Sus puestos de comida ofrecen los sabores auténticos del día a día, muy
alejados de los platillos elaborados que sirven en los restaurantes, solo
reservados para las fiestas. No puedo resistirme y compro un poco de picante,
un ají de árbol suave que, con el tiempo, será lo que más use.
Manteniendo
nuestras tradiciones, hacemos un alto en el camino para un aperitivo en “La
Parrilla”: una margarita doble, grande, fría y perfecta para combatir el calor.
Solo uno, porque el segundo te condiciona la tarde, aunque tu cuerpo lo pida.
Luego,
almorzamos junto al Palacio de Gobierno, en La Picheta, con unas vistas que
hacen sentir privilegiado a cualquiera. Y, como siempre, la mejor opción
gastronómica:
- Tacos de cerdo Pelón en
tortilla de maíz azul, con cremoso de aguacate, cebolla morada, cilantro y
salsa de habanero.
- Risotto a la lima con salmón.
- Tacos de camarón con chilmole,
nipec, cremoso de aguacate crujiente de arroz y tortilla de maíz.
Para bajar
la comida, nada mejor que caminar entre las casonas del Paseo de Montejo
(curioso que mantengan el nombre del conquistador español que lideró la
conquista de Yucatán en el siglo XVI) hasta el Monumento a la Patria. Eso sí,
encontrar un paso de peatones para cruzar es una odisea, y la aventura se
convierte en un pequeño acto de temeridad. Justo cuando empiezo a cuestionar mi
prudencia, caen cuatro gotas que refrescan el ambiente. El aroma a tierra
mojada, ese inconfundible petricor, me transporta de golpe a los veranos de la
infancia.
Mérida sigue
teniendo esa magia de hacerme sentir como un visitante en este mundo, incluso
cuando ya creo haberlo visto todo.
En cuanto a
las recomendaciones gastronómicas, por poner un nuevo restaurante en un
palacete de altos techos, señorial: "Jose Rose. Vinos y cocina sin
reglas". Pero sí las hay: solo sirven caldos rosados en la carta. El
sommelier se pasa un poco de insistente, pinchando para que nos atrevamos a
pedir el chuletón de kilo (Porter House 950 gr a 2950$) con rosado, pero no nos
convence. La carne, digan lo que digan, y sobre todo de ese tamaño, debe ir con
tinto. Al final, comemos muy bien y nos sorprenden con dos entrantes por cuenta
de la casa que estaban espectaculares:
- Ceniza de berenjena con queso
de cabra y ceniza de cebolla.
- Amouse mus (algo que entretiene
la boca - piscolabis): falso capuchino de patata y trufa. ¡Brutal!
De platos
principales pedimos:
- Tiradito de hamachi, miso,
terso de aguacate, aceite de chiles. Una especie de atún muy bueno, frío.

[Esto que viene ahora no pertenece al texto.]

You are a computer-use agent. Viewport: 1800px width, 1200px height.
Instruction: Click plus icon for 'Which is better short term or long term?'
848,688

- Tuétano rostizado: médula con
champiñones, tocino, puré de limón y terso de aguacate. ¡Riquísimo!
- Y de carne, un New York con jus
de ajo negro, ajo rostizado, papas trufadas y mantequilla de chapulín. Lo
mejor: el ajo, la salsa de ave y las papas, que estaban de 10.
No sabemos
si volveremos, pero siempre recordaré Mérida con cariño. Buenos tiempos para
cenar y horarios interminables de trabajo. Creo que es el primer lugar donde
empecé a disfrutar los margaritas, hace ya unos años.